Skyscrapers “tear the heart” out of Shoreditch, says mayor

Mayor Jules Pipe is heading the Save Shoreditch campaign. Pic: Hackney Council

Mayor Jules Pipe is heading the Save Shoreditch campaign. Pic: Hackney Council

A plan to build two skyscrapers in Shoreditch is being met with resistance from the Mayor of Hackney, who launched a campaign to stop the development.

In a petition meant to encourage London Mayor Boris Johnson to withdraw his support from the scheme, Mayor Jules Pipe said the towers would contain mostly luxury flats, making them out of reach for the majority of people living around Shoreditch High Street.

He said: “With one fell swoop this development could tear the heart out of the community and destroy the burgeoning creative and digital business cluster known as ‘Tech City’.”

Hackney Council was discussing an alternative scheme with the developers, including low-rise housing blocks and warehouse-style office space.

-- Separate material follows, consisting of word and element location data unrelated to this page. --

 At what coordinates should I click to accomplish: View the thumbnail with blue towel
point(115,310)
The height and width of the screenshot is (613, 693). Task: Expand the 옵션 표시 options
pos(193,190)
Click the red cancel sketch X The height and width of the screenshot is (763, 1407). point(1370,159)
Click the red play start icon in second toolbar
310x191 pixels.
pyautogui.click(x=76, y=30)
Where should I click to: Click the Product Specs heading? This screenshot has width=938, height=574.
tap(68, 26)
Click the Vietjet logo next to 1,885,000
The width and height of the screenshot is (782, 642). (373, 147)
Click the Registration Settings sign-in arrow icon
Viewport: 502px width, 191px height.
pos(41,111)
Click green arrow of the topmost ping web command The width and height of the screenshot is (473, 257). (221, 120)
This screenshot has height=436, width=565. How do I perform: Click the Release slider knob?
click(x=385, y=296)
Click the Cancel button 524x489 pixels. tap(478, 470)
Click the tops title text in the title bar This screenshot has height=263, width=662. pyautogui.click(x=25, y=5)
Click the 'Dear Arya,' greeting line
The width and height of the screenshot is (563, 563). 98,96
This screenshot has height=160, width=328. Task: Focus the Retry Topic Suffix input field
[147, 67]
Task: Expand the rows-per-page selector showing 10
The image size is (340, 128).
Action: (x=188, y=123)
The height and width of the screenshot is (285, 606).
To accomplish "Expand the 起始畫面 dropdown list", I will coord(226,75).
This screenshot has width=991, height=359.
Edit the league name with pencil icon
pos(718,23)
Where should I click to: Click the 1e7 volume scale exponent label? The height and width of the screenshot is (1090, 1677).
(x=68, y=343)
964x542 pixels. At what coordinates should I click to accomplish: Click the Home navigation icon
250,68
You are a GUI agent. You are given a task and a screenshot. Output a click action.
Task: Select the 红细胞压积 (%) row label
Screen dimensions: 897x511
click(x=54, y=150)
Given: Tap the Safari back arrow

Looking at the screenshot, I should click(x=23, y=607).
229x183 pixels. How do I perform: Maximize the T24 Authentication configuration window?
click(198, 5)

But after receiving Johnson’s public support, they have “reverted to their original plans” which involved working with “a Shoreditch-based firm of architects.”

Alternative proposal to Bishopsgate Goods Yard. Pic: Hackney Council

Alternative proposal to Bishopsgate Goods Yard. Pic: Hackney Council

The Goodsyard project, which includes two skyscrapers, aims to turn the now derelict Bishopsgate Goodsyard into an £800 million residential and commercial complex located next to Shoreditch High Street underground station .The Goodsyard stood empty for nearly 50 years before any development interest was afforded to it.

Joint developers Hammerson and The Ballymore Group said the towers will be between 17 and 48 storeys tall, and will offer around 1500 flats, 500 000 square feet of office and commercial space, and a new 2.4 acre park. The project website also states the development is expected to bring more than 5000 jobs to the area.

In the petition, Mayor Pipe wrote: “There is a much better alternative to develop this site. The Council worked with a Shoreditch-based firm of architects to draw up a scheme that would be financially viable for the developers, comprise much lower buildings, which are far more in keeping with the unique character of Shoreditch.”

He said: “Skyscrapers may have a place in the city, but not in Shoreditch.”

Locals have taken to the petition’s comment section to show their support. Adrian McKinney, a Hackney resident, said: “We do not need luxury skyscrapers in Hackney” adding that they would “be detrimental to the fabric of the area”.

Michael Fitzpatrick, another resident, said “I am a local, and I don’t want massive buildings in my [neighbourhood]!”

The Victorian Society and the Spitalfields Society have also spoken out against the proposed developments.

The latter said: “The applications would cause substantial harm to the setting of designated heritage assets, including listed buildings and conservation areas.”